Дней через десять пришел из Петрограда санитарный поезд, и всех иоканьгцев отправили «в Россию». А тех, кто не выжил, хоронили в центре Мурманска в большой братской могиле. Недавно я побывала в Мурманске, постояла в молчании у памятника жертвам интервенции… Я уже знала, до чего может дойти человеческая жестокость и низость, я уже знала фашизм, войну, блокаду.
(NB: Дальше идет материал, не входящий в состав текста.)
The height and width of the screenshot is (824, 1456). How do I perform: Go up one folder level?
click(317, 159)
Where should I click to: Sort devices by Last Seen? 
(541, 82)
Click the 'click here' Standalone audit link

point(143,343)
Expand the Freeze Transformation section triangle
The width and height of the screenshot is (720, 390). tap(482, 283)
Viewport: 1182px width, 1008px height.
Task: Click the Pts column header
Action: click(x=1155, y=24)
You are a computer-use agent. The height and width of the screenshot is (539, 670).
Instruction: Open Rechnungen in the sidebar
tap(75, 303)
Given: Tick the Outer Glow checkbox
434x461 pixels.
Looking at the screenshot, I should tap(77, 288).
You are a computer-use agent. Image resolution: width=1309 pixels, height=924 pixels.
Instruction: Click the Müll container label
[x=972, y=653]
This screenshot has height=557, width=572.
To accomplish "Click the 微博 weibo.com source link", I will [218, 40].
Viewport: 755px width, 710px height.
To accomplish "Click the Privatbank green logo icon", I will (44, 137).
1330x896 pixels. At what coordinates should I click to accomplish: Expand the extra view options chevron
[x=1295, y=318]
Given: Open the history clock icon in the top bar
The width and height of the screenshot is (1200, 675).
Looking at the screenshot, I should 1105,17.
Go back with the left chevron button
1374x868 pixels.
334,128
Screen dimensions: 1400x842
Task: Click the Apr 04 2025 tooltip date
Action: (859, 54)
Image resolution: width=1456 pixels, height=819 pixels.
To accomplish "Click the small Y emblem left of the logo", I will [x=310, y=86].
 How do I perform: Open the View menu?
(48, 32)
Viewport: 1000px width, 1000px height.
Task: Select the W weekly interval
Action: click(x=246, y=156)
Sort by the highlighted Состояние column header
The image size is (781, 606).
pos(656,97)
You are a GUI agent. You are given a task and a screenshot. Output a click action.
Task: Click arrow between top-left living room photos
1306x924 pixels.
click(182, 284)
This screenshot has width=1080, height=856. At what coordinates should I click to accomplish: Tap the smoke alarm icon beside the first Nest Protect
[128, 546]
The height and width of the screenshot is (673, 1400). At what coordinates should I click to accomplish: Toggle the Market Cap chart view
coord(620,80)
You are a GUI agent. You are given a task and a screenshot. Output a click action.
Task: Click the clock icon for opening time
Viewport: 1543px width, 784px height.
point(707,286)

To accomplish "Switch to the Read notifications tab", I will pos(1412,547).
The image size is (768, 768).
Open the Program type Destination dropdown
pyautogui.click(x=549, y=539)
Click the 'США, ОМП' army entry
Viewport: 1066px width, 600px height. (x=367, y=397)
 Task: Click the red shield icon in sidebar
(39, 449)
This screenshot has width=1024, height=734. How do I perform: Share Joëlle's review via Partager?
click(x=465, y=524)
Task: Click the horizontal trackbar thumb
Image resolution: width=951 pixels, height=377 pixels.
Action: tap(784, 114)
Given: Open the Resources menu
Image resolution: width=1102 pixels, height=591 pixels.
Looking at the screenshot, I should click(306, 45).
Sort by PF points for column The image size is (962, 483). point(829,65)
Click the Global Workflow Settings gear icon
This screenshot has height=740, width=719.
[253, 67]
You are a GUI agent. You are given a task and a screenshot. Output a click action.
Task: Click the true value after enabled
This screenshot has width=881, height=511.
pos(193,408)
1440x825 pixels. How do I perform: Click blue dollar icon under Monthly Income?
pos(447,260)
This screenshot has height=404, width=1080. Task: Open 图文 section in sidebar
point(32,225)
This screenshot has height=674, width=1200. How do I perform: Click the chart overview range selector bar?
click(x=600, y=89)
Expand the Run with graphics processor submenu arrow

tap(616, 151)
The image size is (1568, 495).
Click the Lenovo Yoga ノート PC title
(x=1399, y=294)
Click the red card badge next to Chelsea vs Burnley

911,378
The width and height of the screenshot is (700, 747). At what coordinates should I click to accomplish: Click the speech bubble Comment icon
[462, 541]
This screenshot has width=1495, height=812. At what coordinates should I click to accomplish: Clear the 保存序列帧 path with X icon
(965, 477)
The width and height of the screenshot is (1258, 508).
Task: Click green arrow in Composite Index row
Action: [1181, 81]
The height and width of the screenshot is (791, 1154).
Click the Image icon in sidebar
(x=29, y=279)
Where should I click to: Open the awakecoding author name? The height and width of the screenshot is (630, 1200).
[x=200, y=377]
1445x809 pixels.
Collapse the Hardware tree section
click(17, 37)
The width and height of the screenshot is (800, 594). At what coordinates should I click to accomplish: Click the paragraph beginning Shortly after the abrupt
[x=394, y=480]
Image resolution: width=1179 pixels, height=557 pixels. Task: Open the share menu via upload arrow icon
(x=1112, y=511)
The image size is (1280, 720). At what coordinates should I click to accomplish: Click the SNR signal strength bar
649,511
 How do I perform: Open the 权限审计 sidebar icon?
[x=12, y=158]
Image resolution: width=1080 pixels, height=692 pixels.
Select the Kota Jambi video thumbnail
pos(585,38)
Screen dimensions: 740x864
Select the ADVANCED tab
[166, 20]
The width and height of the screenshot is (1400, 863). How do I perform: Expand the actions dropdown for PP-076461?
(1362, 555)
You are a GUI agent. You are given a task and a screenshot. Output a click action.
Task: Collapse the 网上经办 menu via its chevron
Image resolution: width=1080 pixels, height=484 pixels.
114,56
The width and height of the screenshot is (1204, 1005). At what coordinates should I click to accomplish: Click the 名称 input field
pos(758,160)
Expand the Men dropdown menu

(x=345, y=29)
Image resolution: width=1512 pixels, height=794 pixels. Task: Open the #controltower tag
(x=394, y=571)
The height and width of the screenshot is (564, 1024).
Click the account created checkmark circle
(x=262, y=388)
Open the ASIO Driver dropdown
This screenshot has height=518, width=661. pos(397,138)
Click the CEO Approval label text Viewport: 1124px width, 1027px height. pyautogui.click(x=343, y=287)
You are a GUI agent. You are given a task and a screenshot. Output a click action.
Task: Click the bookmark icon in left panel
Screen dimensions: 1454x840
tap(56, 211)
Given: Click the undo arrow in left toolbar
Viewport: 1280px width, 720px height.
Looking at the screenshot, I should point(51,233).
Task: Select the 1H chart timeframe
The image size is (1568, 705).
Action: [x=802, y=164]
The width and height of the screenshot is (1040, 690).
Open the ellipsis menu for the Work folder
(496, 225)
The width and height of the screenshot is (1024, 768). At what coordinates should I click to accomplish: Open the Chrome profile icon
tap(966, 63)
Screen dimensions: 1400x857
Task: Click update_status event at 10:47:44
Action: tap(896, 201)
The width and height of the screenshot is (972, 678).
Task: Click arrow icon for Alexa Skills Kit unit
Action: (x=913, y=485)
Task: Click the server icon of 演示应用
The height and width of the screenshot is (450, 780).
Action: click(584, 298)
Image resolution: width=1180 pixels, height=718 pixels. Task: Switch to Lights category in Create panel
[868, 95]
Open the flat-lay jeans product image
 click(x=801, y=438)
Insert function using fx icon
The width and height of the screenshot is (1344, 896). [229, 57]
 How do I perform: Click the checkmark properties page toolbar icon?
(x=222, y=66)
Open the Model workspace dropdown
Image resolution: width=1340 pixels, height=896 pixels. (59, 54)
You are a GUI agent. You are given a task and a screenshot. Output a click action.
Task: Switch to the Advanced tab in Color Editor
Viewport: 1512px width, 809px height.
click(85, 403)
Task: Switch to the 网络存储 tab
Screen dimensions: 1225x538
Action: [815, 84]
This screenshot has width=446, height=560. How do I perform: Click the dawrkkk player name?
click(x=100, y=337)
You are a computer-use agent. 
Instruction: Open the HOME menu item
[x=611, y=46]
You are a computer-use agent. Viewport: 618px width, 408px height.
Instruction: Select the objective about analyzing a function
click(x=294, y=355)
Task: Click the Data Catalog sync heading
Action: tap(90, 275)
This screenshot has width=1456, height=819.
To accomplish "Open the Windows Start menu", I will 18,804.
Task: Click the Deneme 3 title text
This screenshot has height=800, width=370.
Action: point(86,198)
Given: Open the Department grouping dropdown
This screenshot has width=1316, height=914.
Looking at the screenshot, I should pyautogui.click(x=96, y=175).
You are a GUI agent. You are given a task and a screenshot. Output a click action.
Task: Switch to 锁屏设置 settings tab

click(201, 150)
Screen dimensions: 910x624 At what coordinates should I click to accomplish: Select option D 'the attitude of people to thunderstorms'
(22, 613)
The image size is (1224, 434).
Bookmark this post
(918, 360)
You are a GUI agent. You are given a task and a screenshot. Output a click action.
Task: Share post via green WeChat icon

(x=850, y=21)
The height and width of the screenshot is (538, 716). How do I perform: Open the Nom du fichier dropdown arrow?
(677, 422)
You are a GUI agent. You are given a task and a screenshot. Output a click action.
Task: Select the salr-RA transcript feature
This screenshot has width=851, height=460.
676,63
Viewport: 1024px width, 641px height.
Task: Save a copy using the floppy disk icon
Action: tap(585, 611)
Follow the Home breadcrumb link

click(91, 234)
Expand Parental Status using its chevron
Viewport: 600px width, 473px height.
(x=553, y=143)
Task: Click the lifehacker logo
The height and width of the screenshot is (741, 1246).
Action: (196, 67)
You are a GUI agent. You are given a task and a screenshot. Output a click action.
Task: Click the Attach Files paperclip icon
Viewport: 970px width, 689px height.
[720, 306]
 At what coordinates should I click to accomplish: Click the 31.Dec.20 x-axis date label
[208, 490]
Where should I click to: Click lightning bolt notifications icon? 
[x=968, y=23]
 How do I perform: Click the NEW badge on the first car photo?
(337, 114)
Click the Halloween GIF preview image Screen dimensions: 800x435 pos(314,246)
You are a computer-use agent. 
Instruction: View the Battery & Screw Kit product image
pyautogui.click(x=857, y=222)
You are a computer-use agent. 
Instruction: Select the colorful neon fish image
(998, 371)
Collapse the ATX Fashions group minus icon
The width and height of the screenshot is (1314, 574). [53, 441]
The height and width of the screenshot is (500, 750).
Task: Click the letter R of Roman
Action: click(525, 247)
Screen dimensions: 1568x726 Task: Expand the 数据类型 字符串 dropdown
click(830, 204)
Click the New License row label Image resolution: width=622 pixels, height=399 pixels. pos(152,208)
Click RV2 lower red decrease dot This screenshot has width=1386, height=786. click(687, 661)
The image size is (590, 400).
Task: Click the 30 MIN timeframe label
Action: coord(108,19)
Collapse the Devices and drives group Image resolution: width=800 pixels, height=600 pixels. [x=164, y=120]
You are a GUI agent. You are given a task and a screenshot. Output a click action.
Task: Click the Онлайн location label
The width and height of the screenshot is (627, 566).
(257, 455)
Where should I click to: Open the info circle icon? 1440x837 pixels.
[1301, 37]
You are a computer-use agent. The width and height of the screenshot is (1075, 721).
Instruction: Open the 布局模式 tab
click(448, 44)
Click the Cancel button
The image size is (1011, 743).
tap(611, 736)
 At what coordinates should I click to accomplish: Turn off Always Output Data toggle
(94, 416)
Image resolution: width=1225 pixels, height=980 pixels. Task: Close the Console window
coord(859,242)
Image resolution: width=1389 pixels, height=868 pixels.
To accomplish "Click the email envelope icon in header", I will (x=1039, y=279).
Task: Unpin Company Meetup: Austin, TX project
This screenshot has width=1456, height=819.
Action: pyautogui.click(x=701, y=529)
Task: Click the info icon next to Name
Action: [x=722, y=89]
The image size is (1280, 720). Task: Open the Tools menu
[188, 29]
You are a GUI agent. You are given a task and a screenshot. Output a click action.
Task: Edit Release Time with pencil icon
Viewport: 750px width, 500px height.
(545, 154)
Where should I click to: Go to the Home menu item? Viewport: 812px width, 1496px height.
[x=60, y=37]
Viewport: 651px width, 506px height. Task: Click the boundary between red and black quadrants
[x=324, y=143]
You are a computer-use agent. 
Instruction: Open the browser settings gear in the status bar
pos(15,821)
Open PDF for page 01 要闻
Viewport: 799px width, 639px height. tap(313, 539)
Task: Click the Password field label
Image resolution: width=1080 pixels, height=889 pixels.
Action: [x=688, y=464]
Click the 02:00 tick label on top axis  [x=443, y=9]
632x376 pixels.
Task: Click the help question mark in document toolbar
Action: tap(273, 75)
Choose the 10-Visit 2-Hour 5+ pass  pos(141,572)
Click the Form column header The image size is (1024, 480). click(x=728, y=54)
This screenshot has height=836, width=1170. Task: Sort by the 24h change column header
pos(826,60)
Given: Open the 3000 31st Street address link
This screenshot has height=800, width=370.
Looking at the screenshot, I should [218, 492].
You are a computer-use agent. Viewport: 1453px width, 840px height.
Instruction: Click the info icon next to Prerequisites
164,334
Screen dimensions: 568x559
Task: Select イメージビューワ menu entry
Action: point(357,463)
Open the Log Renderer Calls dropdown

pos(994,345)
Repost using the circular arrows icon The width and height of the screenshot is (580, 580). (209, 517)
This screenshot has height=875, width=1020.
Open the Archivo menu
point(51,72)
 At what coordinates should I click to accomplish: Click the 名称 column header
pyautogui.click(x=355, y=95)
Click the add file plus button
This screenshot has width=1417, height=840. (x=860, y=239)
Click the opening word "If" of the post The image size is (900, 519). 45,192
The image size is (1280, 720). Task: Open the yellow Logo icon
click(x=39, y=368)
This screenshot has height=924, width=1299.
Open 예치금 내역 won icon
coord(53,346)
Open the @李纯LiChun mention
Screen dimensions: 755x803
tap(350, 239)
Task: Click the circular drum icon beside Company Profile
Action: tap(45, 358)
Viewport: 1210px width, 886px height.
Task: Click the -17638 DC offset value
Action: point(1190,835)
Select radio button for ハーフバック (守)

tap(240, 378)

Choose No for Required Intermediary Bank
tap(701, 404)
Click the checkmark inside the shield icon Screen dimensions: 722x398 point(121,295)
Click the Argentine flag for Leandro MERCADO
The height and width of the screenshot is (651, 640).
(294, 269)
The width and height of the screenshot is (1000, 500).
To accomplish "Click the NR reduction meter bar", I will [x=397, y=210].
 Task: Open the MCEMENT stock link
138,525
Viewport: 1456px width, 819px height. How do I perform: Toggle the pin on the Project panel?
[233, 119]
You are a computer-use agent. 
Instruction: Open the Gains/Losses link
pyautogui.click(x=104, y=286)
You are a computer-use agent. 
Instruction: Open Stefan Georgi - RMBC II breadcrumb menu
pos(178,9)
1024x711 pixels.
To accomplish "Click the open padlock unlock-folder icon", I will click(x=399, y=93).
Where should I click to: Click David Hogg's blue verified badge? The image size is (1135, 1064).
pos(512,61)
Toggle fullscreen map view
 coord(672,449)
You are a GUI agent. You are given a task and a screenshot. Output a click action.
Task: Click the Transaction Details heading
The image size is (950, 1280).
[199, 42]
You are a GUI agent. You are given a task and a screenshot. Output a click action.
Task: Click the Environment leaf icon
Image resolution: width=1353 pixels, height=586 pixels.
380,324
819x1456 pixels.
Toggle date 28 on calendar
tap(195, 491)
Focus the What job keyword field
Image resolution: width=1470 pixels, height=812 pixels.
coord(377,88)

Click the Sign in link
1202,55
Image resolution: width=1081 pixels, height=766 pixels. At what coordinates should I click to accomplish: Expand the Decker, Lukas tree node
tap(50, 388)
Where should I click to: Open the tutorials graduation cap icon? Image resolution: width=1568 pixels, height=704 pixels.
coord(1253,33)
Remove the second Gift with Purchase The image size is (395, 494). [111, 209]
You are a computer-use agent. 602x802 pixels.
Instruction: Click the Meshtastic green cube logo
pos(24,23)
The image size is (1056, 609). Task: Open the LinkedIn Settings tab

А в день, когда в разверстую мерзлую яму опускали гроб за гробом, я еще ничего такого не знала и мучительно думала, думала, думала — как могут одни люди, кто бы они ни были и что бы их ни отделяло от других, содеять такое с другими людьми?..
За время, что мама работала в госпитале, мы набрались самостоятельности, но и мама отвыкла опекать нас, да и некогда ей было… в библиотеку хлынули новые читатели. Красноармейцы, матросы, рабочие, молодые партийные агитаторы жаждали книг. Нарасхват шли Горький и Толстой, Джек Лондон и Гоголь, спрашивали «недлинные пьески, чтоб немного действующих лиц» (мама давала чеховские «Медведь» и «Предложение»), спрашивали Ленина и Маркса — их не было. Зашел как-то «на огонек» молодой комиссар Красной Армии Чумбаров-Лучинский, в разговоре выяснилось — питерский поэт, печатает стихи в газетах; в тот же вечер в библиотеке он прочитал несколько своих стихотворений. Чумбаров-Лучинский помог маме получить кое-какую политическую литературу, заходил все чаще, сидел все дольше, но с мамой говорил ершисто: «Вы же из чуждого класса, что вам наша революция? Вы что же — решили снизойти до нас?» Мама рассердилась: «Я у себя дома и делаю полезное для всех дело, а вы почему приходите — снисходите до меня?» Он покраснел: «Не сердитесь, я пробую разобраться, что вы за человек…» Пришел он как-то вечером, а в его кудлатых, давно не отряженных волосах — кусочек сала. Мама сказала ему об этом. «А вас коробит? Привыкли к напомаженным аристократам?» Нас обижало, что он так говорит с мамой, но, когда мы ей об этом сказали, мама с улыбкой покачала головой:
— Он не со зла. И сало нарочно. Он очень чистый, хороший юноша, очень убежденный, ему у нас нравится, но он боится подпасть под «чуждое» влияние.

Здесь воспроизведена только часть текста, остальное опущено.